In less than a year, I have gone from total unawareness of the possibility of living polygamous to marrying into the oldest Christian/Messianic polygamist family in Europe. At the time that events were unfolding, it did not seem to me that things were progressing all that rapidly. It seemed rather straightforward. I, upon investigation and prayer, became convinced of the scriptural validity of plural marriage, then I met Stanisław, Kasia, and Kryztina and came to love them and wanted to be part of their family.
I studied everything Stanisław had written about Christian/Messianic polygamy, as well as much of what he has written regarding other theological matters, and underwent - and am still undergoing - major spiritual readjustments, readjustments that likely will take many years, if not a lifetime, to complete. I came to believe in my mind that righteous, Christian/Messianic echad polygamy was a spiritually blessed way to live and that Yahweh had called me to join this family. That calling I have not doubted nor is it likely that I ever will.
Before I arrived, I studied and talked with everyone and, arrogant puppy that I was, deemed myself prepared to enter this time-honored and blessed marriage estate. I felt that I had researched and was prepared for possible pitfalls and likely traps along the path of adjustment to plural marriage. I also thought that I had sorted out all the worldly notions about marriage in general and polygamy in particular and was ready. I mean, I am forty-five years old and supposedly a mature woman so how hard can it be, right? Well...
In the first five months, I have fallen into all the traps that I just knew I had prepared myself to avoid. You know the ones you read about all the time, jealousy, envy, selfishness, insecurity, etc... Well, not quite. You see, I had one more huge and incredibly painful lesson to learn. Head knowledge is not the same thing as heart knowledge.

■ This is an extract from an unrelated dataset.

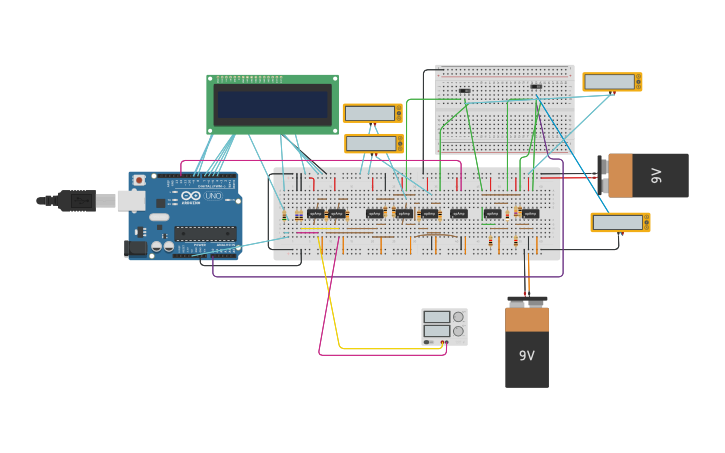The height and width of the screenshot is (453, 725).
Task: Select the multimeter at the top right
Action: point(611,82)
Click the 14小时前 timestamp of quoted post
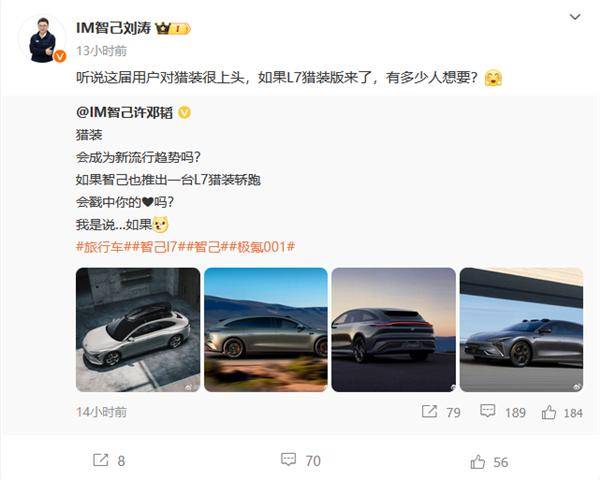The height and width of the screenshot is (480, 600). (x=101, y=412)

Let me see if I can explain. You see, most of you reading this have grown up in a cultural climate very like the one I grew up in. It is a climate formed by the Roman Catholic disdain for marriage and sex, and the pagan insistence on monogamy. Between the two, we alive today have certain attitudes so deeply ingrained that they are almost race memories. You know what I mean. The attitude of fidelity and love being defined as exclusivity and the desire of a man to have more than one wife as an indication of his inability to 'truly' love his wife. We have been trained to see marriage choices solely in flesh terms and not in spiritual terms on top of being ingrained with unbiblical attitudes about what proves a husband's love for his wife/wives.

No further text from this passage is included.